Seaver News

Fingerprinting Space Storms Using Dynamic Wave Power Spectra


News, Student Projects

Faculty: Jeff Sanny and David Berube (Physics)
Students: Alex Trevelyan (Engineering Physics, Class of ’09) and Brandon Sorbom (Electrical Engineering, Class of ’09)
Abstract: As we increasingly depend on satellite technology in our everyday lives, understanding space weather is of critical importance to our national interests. Magnetic storms in the Earth’s space environment often occur following periods of intense solar activity. Some, but not all, of these storms are accompanied by a rapid enhancement in the population of very energetic electrons that travel at near-relativistic speeds.
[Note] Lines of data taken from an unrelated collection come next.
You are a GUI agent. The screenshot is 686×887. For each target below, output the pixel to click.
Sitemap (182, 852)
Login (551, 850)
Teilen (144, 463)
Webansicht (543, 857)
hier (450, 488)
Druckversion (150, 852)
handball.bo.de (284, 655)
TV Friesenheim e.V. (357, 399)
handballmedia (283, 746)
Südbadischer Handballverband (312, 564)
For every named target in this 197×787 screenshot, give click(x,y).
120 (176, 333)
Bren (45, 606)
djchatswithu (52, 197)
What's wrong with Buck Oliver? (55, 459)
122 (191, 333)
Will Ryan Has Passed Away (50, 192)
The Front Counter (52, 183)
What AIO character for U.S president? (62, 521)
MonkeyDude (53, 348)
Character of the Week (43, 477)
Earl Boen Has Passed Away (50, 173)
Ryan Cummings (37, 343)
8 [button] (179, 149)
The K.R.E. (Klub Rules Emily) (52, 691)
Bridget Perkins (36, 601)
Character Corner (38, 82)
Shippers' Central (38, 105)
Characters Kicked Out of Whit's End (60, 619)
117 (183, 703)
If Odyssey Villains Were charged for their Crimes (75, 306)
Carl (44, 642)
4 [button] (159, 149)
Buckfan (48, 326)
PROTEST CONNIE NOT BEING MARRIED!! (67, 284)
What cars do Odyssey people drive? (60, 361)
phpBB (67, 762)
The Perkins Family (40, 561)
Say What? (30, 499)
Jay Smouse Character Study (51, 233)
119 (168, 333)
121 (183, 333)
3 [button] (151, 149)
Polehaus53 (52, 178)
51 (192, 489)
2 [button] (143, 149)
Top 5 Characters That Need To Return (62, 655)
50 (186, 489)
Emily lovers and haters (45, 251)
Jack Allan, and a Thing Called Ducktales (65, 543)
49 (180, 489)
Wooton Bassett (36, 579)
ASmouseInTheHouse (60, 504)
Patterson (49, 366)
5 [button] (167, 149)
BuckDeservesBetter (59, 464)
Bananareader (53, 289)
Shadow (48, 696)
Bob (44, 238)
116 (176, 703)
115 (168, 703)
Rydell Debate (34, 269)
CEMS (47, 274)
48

These so-called “killer electrons” are of particular interest to the space science community because of their potential threat to spacecraft instrumentation. Recent work has indicated that the mechanism for the production of these relativistic electrons is likely to be associated with pulsations in the Earth’s magnetic field at ultra low frequencies (ULF). In this study, the dynamic power spectra of ULF waves over a frequency range that encompasses three classes (Pc3, Pc4, and Pc5) of these waves are examined for two major magnetic storms: one with, and the other without, relativistic electron enhancement. The ULF fingerprint of the storm that is accompanied by the energetic electrons exhibits a significant and prolonged increase in wave power during the storm’s recovery phase over a frequency range that encompasses all three wave classes. Alternately, the fingerprint of the storm without the energetic electrons shows an increase in wave power only for the lowest frequency waves in the Pc5 band. This difference indicates that a prolonged, broadband enhancement in wave power may be necessary for the production of killer electrons.
This project was presented by the students at the Posters on the Hill Conference in Washington DC in April 2008.
The project is funded by NSF.
Image caption (above): Two magnetic storms, one with, and one without an increase in the energetic electron population.